Quant à moi, j’attendais de m’en remettre vraiment pour savourer les agapes que nous réservait Syracuse pendant quelques jours… Les derniers avant le départ de notre ami et fidèle marin. En attendant, nous chantions à tue tête…
J’aimerais tant voir Syracuse
Et son marché et ses ruelles
Où l’histoire, les styles se bousculent.
Eglise baroque et verre de Bière…
Voir la nuit la vie qui s’déchaîne
Et les bistrots alternatifs
Où la musique met dans la tête
Des petits airs qui nous habitent.
Avant de partir de ce site
J’aimerais encore voir ortygie
Et m’asseoir à une terrasse
Et boire un verre de Campari…
Dés le départ d'Olive, nous avions repris la mer cap au Sud.
Marmazemi nous avait retenue plus longtemps que prévu… En voulant s’honorer de la taxe de séjour, Gillou s’était rendu compte que les papiers du bateau étaient restés à la marina de Syracuse… Aïe !
Pas de panique, il fallait juste trouver un scooter à louer ou un bus pour retourner sur nos pas.
Ici, c’est le désert.
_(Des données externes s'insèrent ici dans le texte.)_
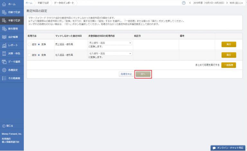The width and height of the screenshot is (247, 151).
Task: Click the 次へ button
Action: click(143, 74)
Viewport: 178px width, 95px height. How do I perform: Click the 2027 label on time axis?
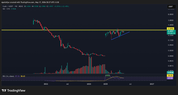(152, 84)
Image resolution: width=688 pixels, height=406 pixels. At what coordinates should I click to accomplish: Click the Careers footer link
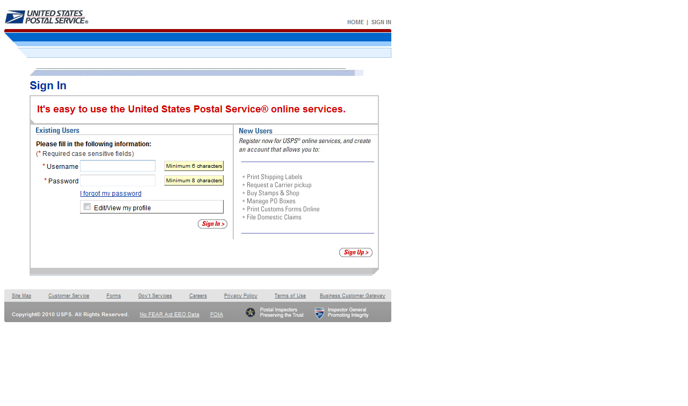198,295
Pas de bus, et le seul loueur de scoot ne daignait pas ouvrir ce matin-là. Il n’y avait plus que le taxi qui puisse nous tirer d’affaire… J’appelais et par chance le chauffeur parlait français. Finalement, après négociation il nous amènait à Syracuse… Tout bien pesé c’était le meilleur choix. Il nous prenait 70 euros pour la course aller/retour. Syracuse est à 50 km.
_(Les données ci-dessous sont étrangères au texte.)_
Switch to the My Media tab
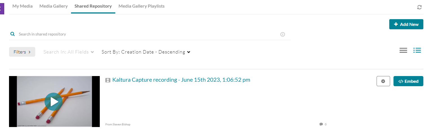 22,6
Au passage, il s’arrête à Palchino (le nom ne s’invente pas) et prend un petit personnage aux airs mafieux que l’on croirait sorti d’un film de Copolla.
« Ne vous inquiétez pas nous dit-il avec l’accent, c’est le frère de ma sœur. Il va faire le voyage avec nous… »
On se regarde tous les deux entre fou rire et effarement ! Pourvu qu’ils ne nous prennent pas en otages… C’est tout ce que l’on demande !
Finalement ce voyage a été plus que réglo et nous donnait une belle leçon. Les Siciliens dans l’ensemble sont des gens de parole, dont la discrétion tranquille et le goût du service rendu s’avèrent être leurs qualités. Leur courtoisie se manifeste de façon innée et notre séjour se ponctuait de bonnes rencontres et d’échanges.
A peine arrivés sur le bateau c’est un plaisancier italien, Angelo qui nous abordait et entamait une discussion des plus plaisantes suivi par un autre plaisancier sourd avec lequel je m’exerçais à la langue des signes. Décidément notre journée mal commencée devenait très riche. Après il pisolino, Angelo proposait à Gillou d’aller chercher du gaz-oil avec sa voiture. Quand je dis que la gentillesse des Siciliens s’opère naturellement… Vous me croyez maintenant ?
En soirée, Angelo nous offrait une bouteille de vin de son cru au goût caramélisé. Ce soir là, j'étais, je crois un peu pompette!
C'était notre dernière étape avant le terminus. Après quinze jours de mer, nous rejoignions la marina di Cala del Sol à Licata où le meilleur accueil nous était réservé.
Nous avions encore une vingtaine de jours pour profiter pleinement de ce beau pays et peut-être allions nous le visiter par la terre...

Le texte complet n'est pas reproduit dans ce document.